YOUR GOAL –
One line at a time, check the entries below for the word "Sudoku", and copy each line that has it.

RECORDS SHOWN Start Marker

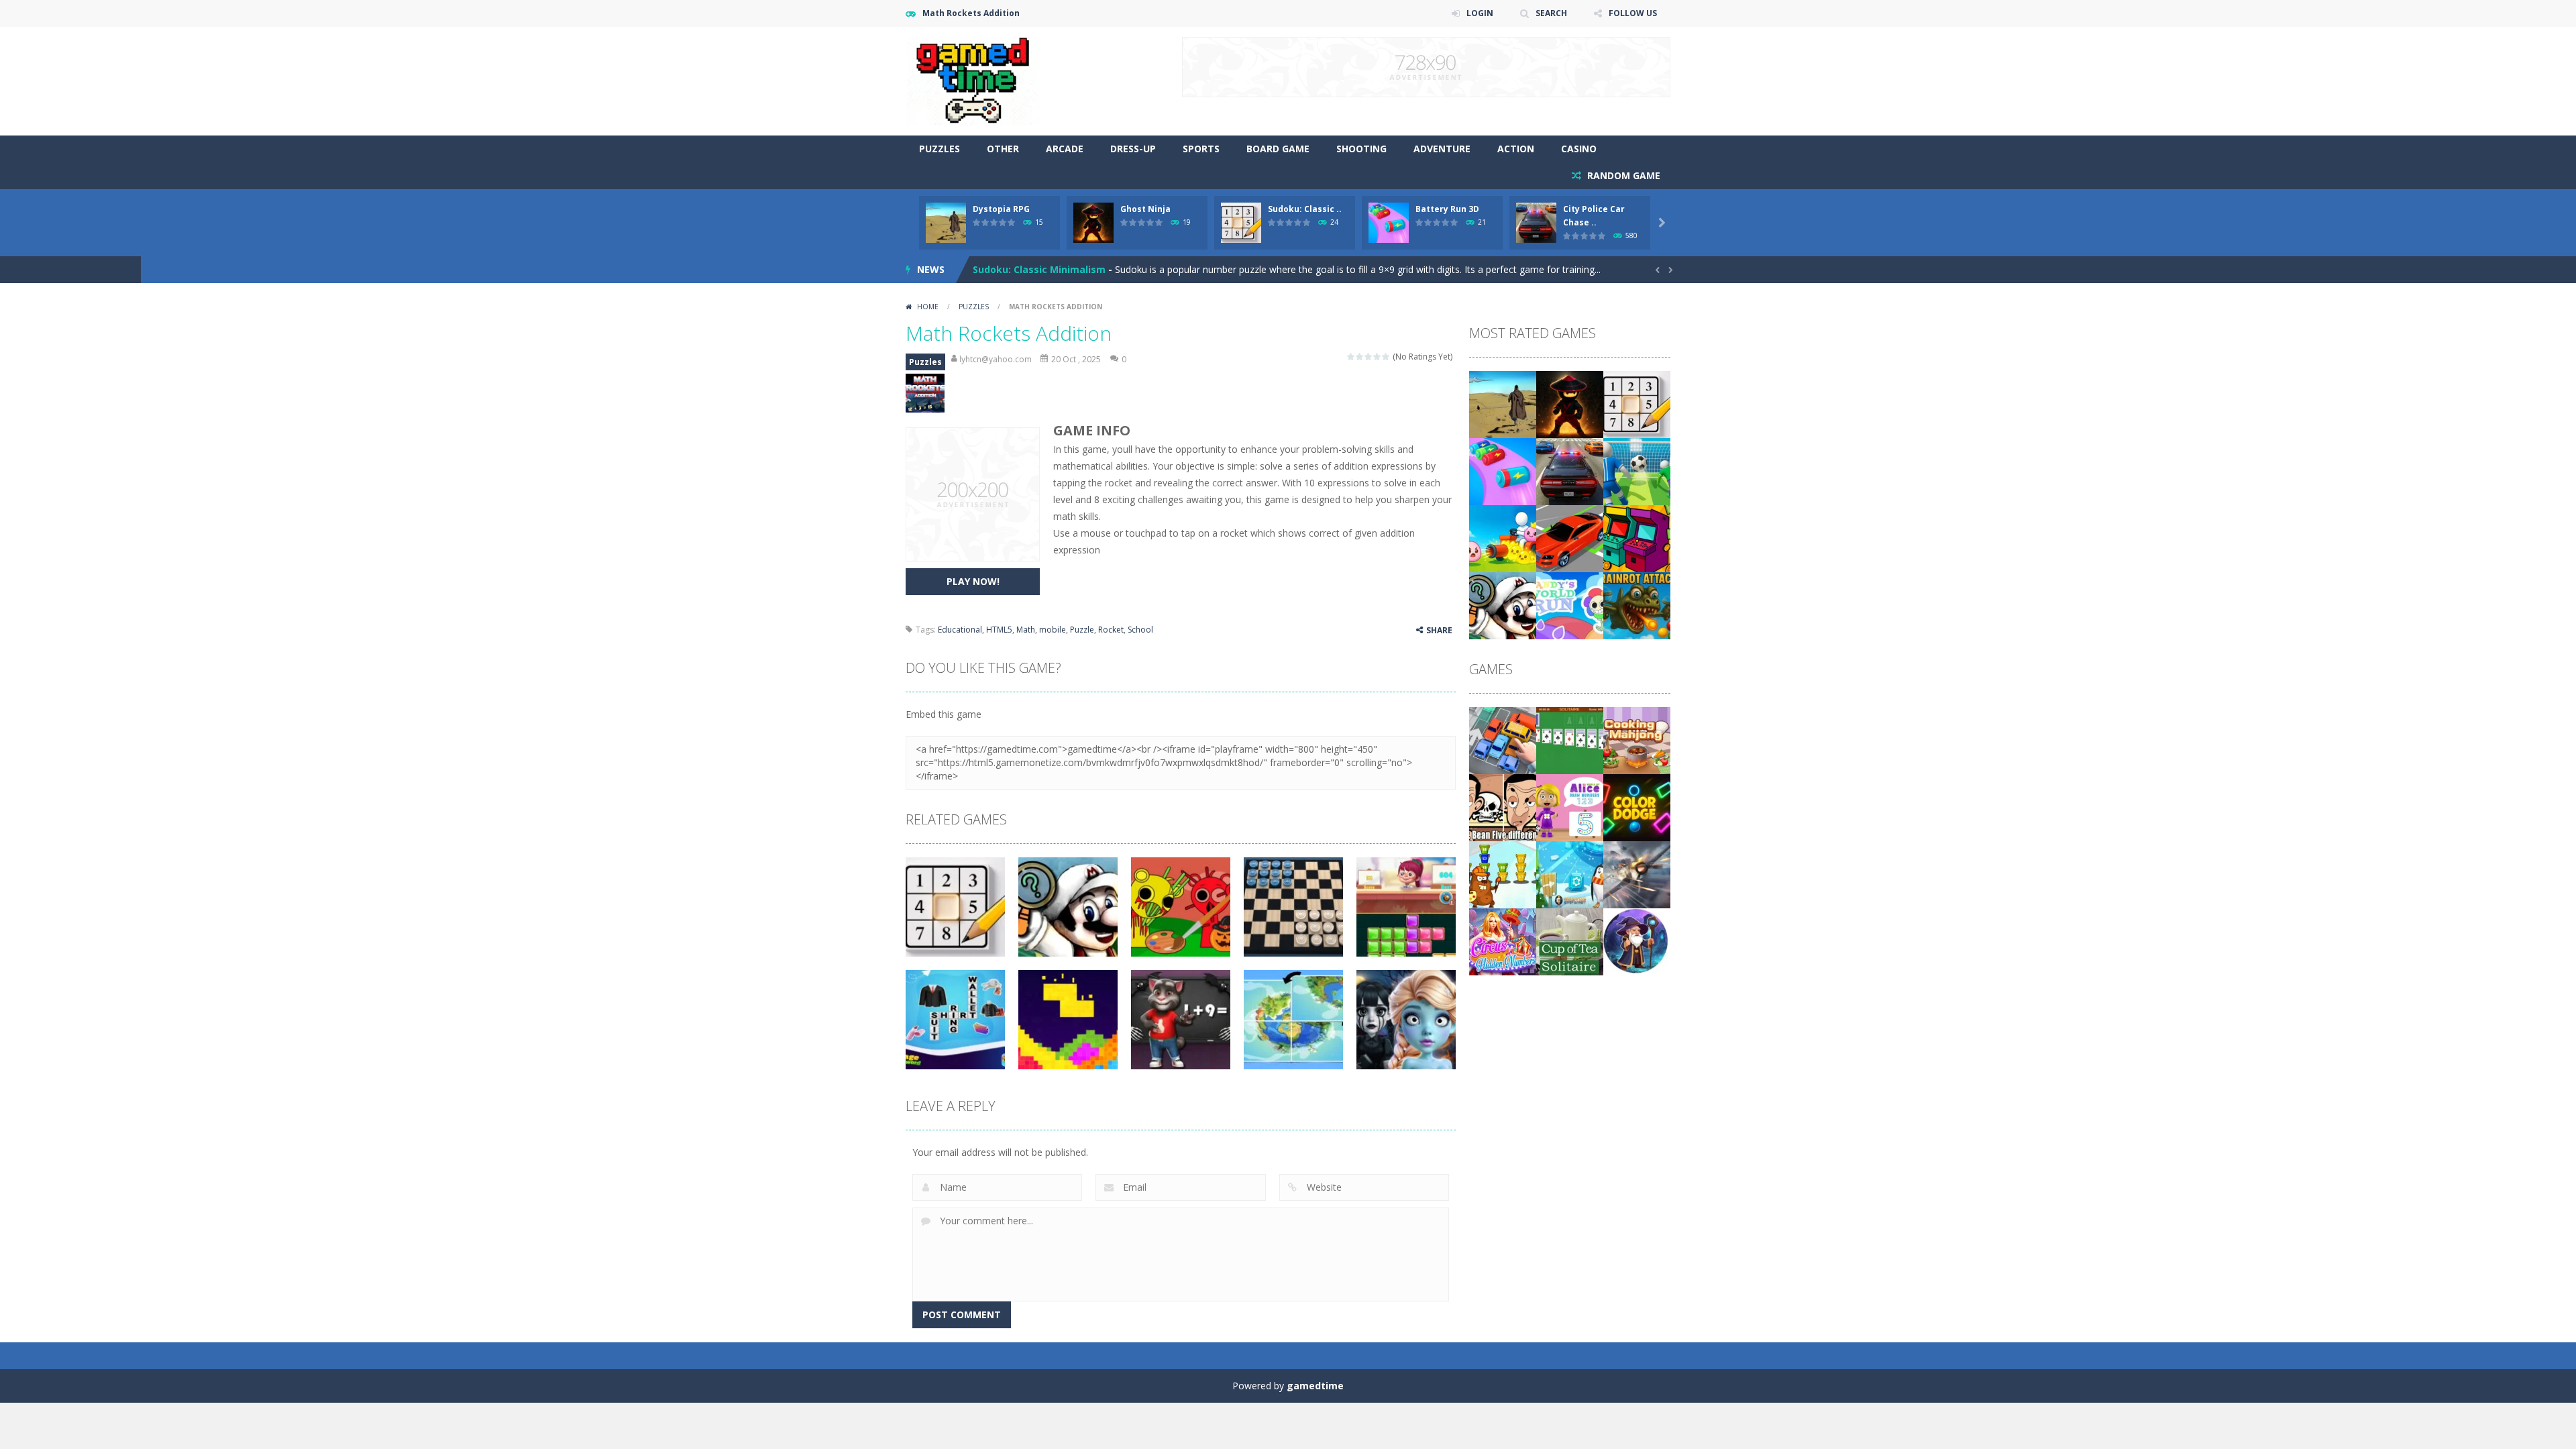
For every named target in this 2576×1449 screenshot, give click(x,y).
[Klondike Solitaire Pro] (1569, 739)
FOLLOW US (1633, 13)
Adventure (1441, 148)
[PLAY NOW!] (946, 221)
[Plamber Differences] (1502, 604)
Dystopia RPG (1001, 209)
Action (1515, 148)
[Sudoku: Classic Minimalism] (1636, 403)
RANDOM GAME (1622, 175)
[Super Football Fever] (1636, 470)
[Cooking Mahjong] (1636, 739)
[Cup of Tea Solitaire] (1569, 940)
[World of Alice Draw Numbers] (1569, 806)
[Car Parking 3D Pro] (1569, 537)
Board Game (1277, 148)
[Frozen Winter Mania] (1569, 873)
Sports (1201, 148)
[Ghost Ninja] (1569, 403)
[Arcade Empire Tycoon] (1636, 537)
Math (1025, 629)
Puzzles (939, 148)
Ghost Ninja (1145, 209)
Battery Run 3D (1447, 209)
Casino (1579, 148)
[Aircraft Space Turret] (1636, 873)
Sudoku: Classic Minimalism (1039, 269)
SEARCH (1551, 13)
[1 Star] (1351, 356)
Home (928, 306)
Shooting (1361, 148)
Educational (960, 629)
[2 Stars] (1360, 356)
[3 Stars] (1368, 356)
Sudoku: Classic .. (1305, 209)
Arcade (1064, 148)
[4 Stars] (1377, 356)
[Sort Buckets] (1502, 873)
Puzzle (1082, 629)
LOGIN (1479, 13)
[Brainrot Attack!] (1636, 604)
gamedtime (1315, 1385)
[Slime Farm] (1502, 537)
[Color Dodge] (1636, 806)
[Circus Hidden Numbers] (1502, 940)
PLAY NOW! (973, 581)
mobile (1052, 629)
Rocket (1111, 629)
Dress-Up (1133, 148)
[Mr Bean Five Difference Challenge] (1502, 806)
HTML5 (999, 629)
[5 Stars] (1386, 356)
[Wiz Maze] (1636, 940)
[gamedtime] (973, 80)
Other (1003, 148)
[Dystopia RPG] (1502, 403)
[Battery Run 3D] (1502, 470)
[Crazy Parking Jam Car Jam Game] (1502, 739)
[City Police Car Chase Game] (1569, 470)
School (1140, 629)
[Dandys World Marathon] (1569, 604)
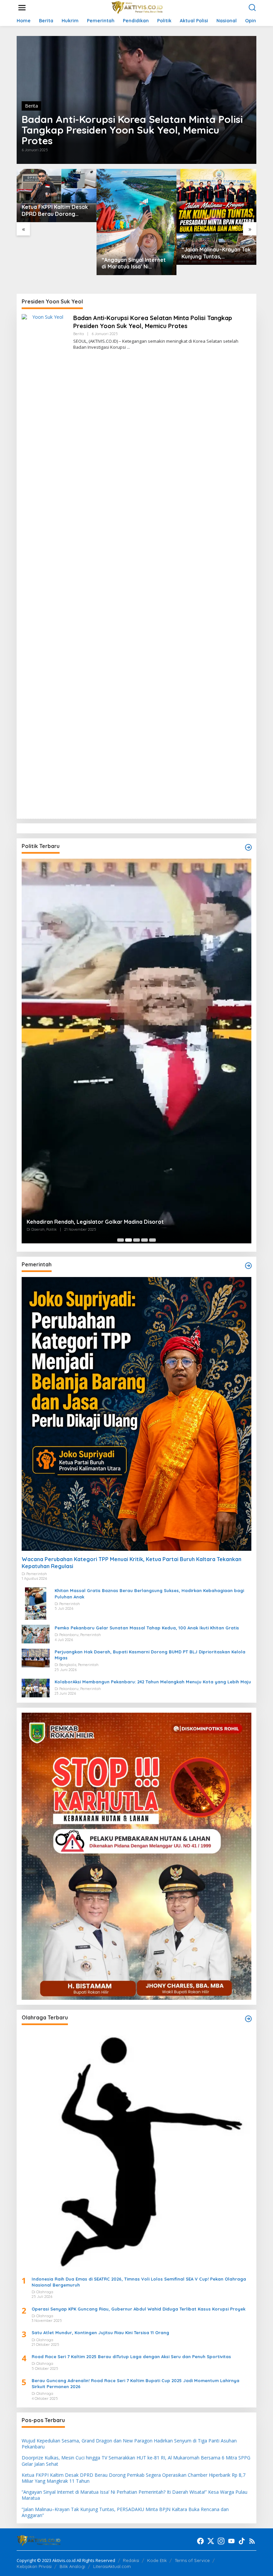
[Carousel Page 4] (144, 1240)
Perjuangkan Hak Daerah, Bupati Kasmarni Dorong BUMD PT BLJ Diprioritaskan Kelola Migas (150, 1654)
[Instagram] (221, 2541)
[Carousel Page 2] (128, 1240)
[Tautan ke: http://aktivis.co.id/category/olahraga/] (248, 2019)
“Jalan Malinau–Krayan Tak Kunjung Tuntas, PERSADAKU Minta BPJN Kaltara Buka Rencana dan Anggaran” (216, 253)
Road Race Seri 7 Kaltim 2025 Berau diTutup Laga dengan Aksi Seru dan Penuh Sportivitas (131, 2356)
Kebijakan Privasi (34, 2566)
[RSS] (252, 2541)
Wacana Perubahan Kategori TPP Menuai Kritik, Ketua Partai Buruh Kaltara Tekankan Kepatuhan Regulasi (131, 1562)
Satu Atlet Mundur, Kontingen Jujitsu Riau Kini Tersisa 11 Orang (100, 2332)
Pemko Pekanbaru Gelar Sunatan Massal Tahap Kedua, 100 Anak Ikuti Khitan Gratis (147, 1627)
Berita (31, 106)
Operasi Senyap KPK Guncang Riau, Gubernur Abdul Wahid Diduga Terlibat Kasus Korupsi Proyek (138, 2309)
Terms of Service (192, 2560)
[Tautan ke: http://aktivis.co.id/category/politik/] (248, 847)
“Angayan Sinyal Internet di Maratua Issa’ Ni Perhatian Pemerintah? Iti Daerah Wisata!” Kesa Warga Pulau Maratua (134, 263)
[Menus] (22, 7)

RECORDS SHOWN End Marker

WRITTEN SOLUTION –
[Sudoku: Classic Minimalism] (1636, 403)
Sudoku: Classic Minimalism (1039, 269)
Sudoku: Classic .. (1305, 209)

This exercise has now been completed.